What the task requires — Reproduce the records below, substituting "screen assistant" for each occurrence of "GUI agent" and leaving everything else unchanged.

Exercise data —
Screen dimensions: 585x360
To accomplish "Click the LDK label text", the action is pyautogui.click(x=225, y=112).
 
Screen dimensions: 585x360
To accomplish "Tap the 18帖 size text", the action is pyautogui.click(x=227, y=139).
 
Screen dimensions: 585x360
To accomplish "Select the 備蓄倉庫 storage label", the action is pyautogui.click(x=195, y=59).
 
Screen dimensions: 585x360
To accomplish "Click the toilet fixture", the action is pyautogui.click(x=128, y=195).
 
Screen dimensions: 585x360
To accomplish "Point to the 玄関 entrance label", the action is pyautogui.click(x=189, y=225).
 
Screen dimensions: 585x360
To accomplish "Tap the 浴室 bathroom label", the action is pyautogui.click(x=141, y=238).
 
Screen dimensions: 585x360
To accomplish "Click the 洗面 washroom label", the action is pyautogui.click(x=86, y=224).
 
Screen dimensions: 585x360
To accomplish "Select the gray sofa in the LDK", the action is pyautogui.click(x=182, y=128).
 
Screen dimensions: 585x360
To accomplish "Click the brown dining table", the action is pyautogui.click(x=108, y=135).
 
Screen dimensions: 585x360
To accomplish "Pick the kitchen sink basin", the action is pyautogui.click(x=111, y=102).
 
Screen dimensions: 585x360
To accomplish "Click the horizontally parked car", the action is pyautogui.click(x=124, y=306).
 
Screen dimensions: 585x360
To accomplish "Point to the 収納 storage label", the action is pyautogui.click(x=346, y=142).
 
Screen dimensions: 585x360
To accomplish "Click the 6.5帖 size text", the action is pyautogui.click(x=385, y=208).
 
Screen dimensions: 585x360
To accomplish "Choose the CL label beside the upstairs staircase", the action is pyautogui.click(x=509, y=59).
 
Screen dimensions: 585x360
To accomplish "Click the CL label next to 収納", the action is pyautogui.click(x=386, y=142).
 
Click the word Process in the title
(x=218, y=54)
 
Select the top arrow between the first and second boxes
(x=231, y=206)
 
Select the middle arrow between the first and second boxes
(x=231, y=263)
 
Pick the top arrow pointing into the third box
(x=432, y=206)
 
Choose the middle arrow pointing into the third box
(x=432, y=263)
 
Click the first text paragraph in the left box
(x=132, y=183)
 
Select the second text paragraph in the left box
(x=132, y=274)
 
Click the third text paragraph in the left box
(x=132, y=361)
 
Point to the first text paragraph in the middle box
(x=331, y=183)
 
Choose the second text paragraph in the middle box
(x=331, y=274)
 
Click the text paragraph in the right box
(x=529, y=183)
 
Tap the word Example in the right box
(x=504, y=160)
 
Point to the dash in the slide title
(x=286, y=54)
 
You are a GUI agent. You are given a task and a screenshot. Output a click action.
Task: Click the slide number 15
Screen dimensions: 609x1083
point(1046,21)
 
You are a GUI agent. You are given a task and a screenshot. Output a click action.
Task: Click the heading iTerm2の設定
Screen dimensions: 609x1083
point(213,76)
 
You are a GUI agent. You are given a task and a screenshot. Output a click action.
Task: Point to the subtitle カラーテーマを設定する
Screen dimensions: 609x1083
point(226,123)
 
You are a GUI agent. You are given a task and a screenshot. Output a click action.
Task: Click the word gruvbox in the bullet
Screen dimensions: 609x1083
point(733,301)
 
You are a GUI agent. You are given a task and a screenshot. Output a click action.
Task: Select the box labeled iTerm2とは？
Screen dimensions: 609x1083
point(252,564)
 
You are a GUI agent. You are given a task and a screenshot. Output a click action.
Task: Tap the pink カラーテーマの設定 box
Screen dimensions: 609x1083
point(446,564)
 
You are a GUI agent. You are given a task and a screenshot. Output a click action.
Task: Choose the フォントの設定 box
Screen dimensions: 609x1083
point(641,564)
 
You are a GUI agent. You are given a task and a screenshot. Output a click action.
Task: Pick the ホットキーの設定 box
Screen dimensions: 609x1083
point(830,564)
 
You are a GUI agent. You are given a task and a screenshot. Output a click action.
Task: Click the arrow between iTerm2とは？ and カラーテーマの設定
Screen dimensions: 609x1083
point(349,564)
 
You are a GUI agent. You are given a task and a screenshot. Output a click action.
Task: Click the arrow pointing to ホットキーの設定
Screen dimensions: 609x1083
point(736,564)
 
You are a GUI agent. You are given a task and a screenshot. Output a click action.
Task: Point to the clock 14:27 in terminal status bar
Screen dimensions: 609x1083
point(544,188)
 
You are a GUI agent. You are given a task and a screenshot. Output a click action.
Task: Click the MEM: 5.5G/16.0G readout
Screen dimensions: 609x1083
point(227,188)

Output below —
Screen dimensions: 585x360
To accomplish "Click the LDK label text", the action is pyautogui.click(x=225, y=112).
 
Screen dimensions: 585x360
To accomplish "Tap the 18帖 size text", the action is pyautogui.click(x=227, y=139).
 
Screen dimensions: 585x360
To accomplish "Select the 備蓄倉庫 storage label", the action is pyautogui.click(x=195, y=59).
 
Screen dimensions: 585x360
To accomplish "Click the toilet fixture", the action is pyautogui.click(x=128, y=195).
 
Screen dimensions: 585x360
To accomplish "Point to the 玄関 entrance label", the action is pyautogui.click(x=189, y=225).
 
Screen dimensions: 585x360
To accomplish "Tap the 浴室 bathroom label", the action is pyautogui.click(x=141, y=238).
 
Screen dimensions: 585x360
To accomplish "Click the 洗面 washroom label", the action is pyautogui.click(x=86, y=224).
 
Screen dimensions: 585x360
To accomplish "Select the gray sofa in the LDK", the action is pyautogui.click(x=182, y=128).
 
Screen dimensions: 585x360
To accomplish "Click the brown dining table", the action is pyautogui.click(x=108, y=135).
 
Screen dimensions: 585x360
To accomplish "Pick the kitchen sink basin", the action is pyautogui.click(x=111, y=102).
 
Screen dimensions: 585x360
To accomplish "Click the horizontally parked car", the action is pyautogui.click(x=124, y=306).
 
Screen dimensions: 585x360
To accomplish "Point to the 収納 storage label", the action is pyautogui.click(x=346, y=142).
 
Screen dimensions: 585x360
To accomplish "Click the 6.5帖 size text", the action is pyautogui.click(x=385, y=208).
 
Screen dimensions: 585x360
To accomplish "Choose the CL label beside the upstairs staircase", the action is pyautogui.click(x=509, y=59).
 
Screen dimensions: 585x360
To accomplish "Click the CL label next to 収納", the action is pyautogui.click(x=386, y=142).
 
Click the word Process in the title
(x=218, y=54)
 
Select the top arrow between the first and second boxes
(x=231, y=206)
 
Select the middle arrow between the first and second boxes
(x=231, y=263)
 
Pick the top arrow pointing into the third box
(x=432, y=206)
 
Choose the middle arrow pointing into the third box
(x=432, y=263)
 
Click the first text paragraph in the left box
(x=132, y=183)
 
Select the second text paragraph in the left box
(x=132, y=274)
 
Click the third text paragraph in the left box
(x=132, y=361)
 
Point to the first text paragraph in the middle box
(x=331, y=183)
 
Choose the second text paragraph in the middle box
(x=331, y=274)
 
Click the text paragraph in the right box
(x=529, y=183)
 
Tap the word Example in the right box
(x=504, y=160)
 
Point to the dash in the slide title
(x=286, y=54)
 
You are a screen assistant. You are given a task and a screenshot. Output a click action.
Task: Click the slide number 15
Screen dimensions: 609x1083
point(1046,21)
 
You are a screen assistant. You are given a task and a screenshot. Output a click action.
Task: Click the heading iTerm2の設定
Screen dimensions: 609x1083
point(213,76)
 
You are a screen assistant. You are given a task and a screenshot. Output a click action.
Task: Point to the subtitle カラーテーマを設定する
Screen dimensions: 609x1083
point(226,123)
 
You are a screen assistant. You are given a task and a screenshot. Output a click action.
Task: Click the word gruvbox in the bullet
Screen dimensions: 609x1083
point(733,301)
 
You are a screen assistant. You are given a task and a screenshot. Output a click action.
Task: Select the box labeled iTerm2とは？
Screen dimensions: 609x1083
point(252,564)
 
You are a screen assistant. You are given a task and a screenshot. Output a click action.
Task: Tap the pink カラーテーマの設定 box
Screen dimensions: 609x1083
point(446,564)
 
You are a screen assistant. You are given a task and a screenshot. Output a click action.
Task: Choose the フォントの設定 box
Screen dimensions: 609x1083
point(641,564)
 
You are a screen assistant. You are given a task and a screenshot. Output a click action.
Task: Pick the ホットキーの設定 box
Screen dimensions: 609x1083
point(830,564)
 
You are a screen assistant. You are given a task and a screenshot. Output a click action.
Task: Click the arrow between iTerm2とは？ and カラーテーマの設定
Screen dimensions: 609x1083
point(349,564)
 
You are a screen assistant. You are given a task and a screenshot. Output a click action.
Task: Click the arrow pointing to ホットキーの設定
Screen dimensions: 609x1083
point(736,564)
 
You are a screen assistant. You are given a task and a screenshot. Output a click action.
Task: Point to the clock 14:27 in terminal status bar
Screen dimensions: 609x1083
point(544,188)
 
You are a screen assistant. You are given a task and a screenshot. Output a click action.
Task: Click the MEM: 5.5G/16.0G readout
Screen dimensions: 609x1083
point(227,188)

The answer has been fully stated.